The same answer applies here I think. I don't see why a distro
maintainer would have to do anything.
This is a fair point and now I am no longer certain what is needed.
I think that the plugins which are installation bound need to be
packaged in general, that is what makes the most sense to me.
The core upstream plugins we have are maintained in an API stable
fashion, so they are the best candidate for system level installation
rather than project bound installation.
Now we could reach a story where our core plugins are fragmented and
not packaged, and we recommend all project maintainers to access these
plugins via local plugin origin / git submodules, but I feel that is
rather a step down from having them conveniently available with
BuildStream right ?
That said, if this is the story we recommend "for now" it would make my
proposal a more obvious step forward to take at any given time in the
future, it would just provide more convenience over the submodule
story.
BTW, it would be useful if said distro maintainers would raise their
points here. Are we talking about 1? 2? 16? Which ones?
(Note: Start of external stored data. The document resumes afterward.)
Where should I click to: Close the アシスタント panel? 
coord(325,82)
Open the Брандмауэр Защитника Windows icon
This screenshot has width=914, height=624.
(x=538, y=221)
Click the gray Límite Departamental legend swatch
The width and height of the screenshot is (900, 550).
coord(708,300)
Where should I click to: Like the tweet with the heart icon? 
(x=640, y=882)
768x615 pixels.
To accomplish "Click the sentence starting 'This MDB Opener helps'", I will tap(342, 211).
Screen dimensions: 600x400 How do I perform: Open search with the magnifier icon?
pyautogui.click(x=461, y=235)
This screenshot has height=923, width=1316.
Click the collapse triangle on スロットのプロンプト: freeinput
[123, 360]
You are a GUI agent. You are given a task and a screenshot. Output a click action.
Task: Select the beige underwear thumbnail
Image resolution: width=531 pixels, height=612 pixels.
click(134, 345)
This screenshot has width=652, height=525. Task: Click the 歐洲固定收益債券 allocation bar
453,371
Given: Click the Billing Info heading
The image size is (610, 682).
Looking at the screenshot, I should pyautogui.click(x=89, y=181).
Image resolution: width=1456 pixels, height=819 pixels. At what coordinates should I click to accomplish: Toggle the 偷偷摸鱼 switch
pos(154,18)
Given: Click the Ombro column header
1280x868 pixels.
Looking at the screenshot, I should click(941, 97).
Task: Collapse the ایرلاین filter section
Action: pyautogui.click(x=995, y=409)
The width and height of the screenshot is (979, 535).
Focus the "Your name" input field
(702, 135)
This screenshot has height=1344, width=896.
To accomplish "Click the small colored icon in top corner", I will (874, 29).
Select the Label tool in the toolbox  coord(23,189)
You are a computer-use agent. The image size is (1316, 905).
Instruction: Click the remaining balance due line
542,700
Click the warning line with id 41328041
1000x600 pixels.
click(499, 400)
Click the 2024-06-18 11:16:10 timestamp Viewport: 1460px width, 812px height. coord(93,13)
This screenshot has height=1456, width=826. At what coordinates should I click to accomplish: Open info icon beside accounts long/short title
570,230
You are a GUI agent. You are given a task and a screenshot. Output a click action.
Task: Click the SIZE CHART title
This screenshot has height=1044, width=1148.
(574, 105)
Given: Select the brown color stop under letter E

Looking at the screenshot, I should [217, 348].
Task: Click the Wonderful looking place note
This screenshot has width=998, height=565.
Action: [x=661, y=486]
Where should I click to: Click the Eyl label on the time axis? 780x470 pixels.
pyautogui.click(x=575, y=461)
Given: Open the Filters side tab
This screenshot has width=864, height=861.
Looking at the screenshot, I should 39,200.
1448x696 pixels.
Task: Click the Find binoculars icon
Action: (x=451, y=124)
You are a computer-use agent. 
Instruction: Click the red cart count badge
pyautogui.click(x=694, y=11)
It's very
hard to understand whether to interpret complain as "grumbled" or as
"are up in arms".
So far I have the mail of Matthieu to go on which I linked in the
original post:
https://mail.gnome.org/archives/buildstream-list/2019-February/msg00059.html
Which even on it's own, I don't think we can write off as an outlier.
Of course there is the option of doing more of this on our side, but
really we should be aiming for BuildStream to be something that can be
maintained long term by a single person in their spare time (once all
is said and done and the dust starts to settle).
Further, it doesn't fully solve the problem of arguing which
plugins go
into which package. I might still find myself arguing in favor of
scenarios where the user needs to install the least separate packages
in order to work on a given project. I think these debates are not
worth having if we just have a technical solution which makes it
painless.
I'm not sure what you're getting at. Maybe I didn't portray the
granularity of fragmentation correctly here? I honest see splitting
each plugin out either into its own repo or into a domain repo as
incremental substeps of step 2. I don't think anyone is arguing
about how to fragment, or if someone is, I missed it(?)
I kind of have to find a way for existing projects to build with the
least hassle as possible, and there is a push towards removing ostree
before anything else:
https://gitlab.com/BuildStream/buildstream/issues/977
https://gitlab.com/BuildStream/bst-plugins-ostree/merge_requests/1
https://gitlab.com/BuildStream/bst-plugins-experimental/merge_requests/1
I expect that once we do start talking about which plugins go where, I
will find myself arguing that the essential ostree plugin is a must for
a set of blessed plugins (nothing can really build without it as the
base import, perhaps docker source is a viable alternative but
currently ostree is the default for base imports).
[...]
I personally fail to see why we need to wait. I find the "people
hate submodules" not enough of a technical argument. That projects
take a decision to advise users to install plugins on their system,
is their choice. If they think they can manage their user's base
plugins the best way this way, then allow them to do so. If at some
later point there is a better way,
I think this is an unfinished sentence... maybe you are alluding to the
possibility of implementing something more convenient at some point.
In any case yes I can agree with this, however I do have the opinion
that it is our responsibility to make the safest mode of operation the
most convenient one, so I am very keen on evolving the plugin origins
so that project-bound plugins are more obvious and easy to use than via
submodules.
I would be quite unhappy if we reach a 2.0 release where upstream core
plugins need to be loaded via git submodules, it seems quite a step
down from the convenient experience we have in 1.x with core plugins
coupled with the BuildStream installation itself.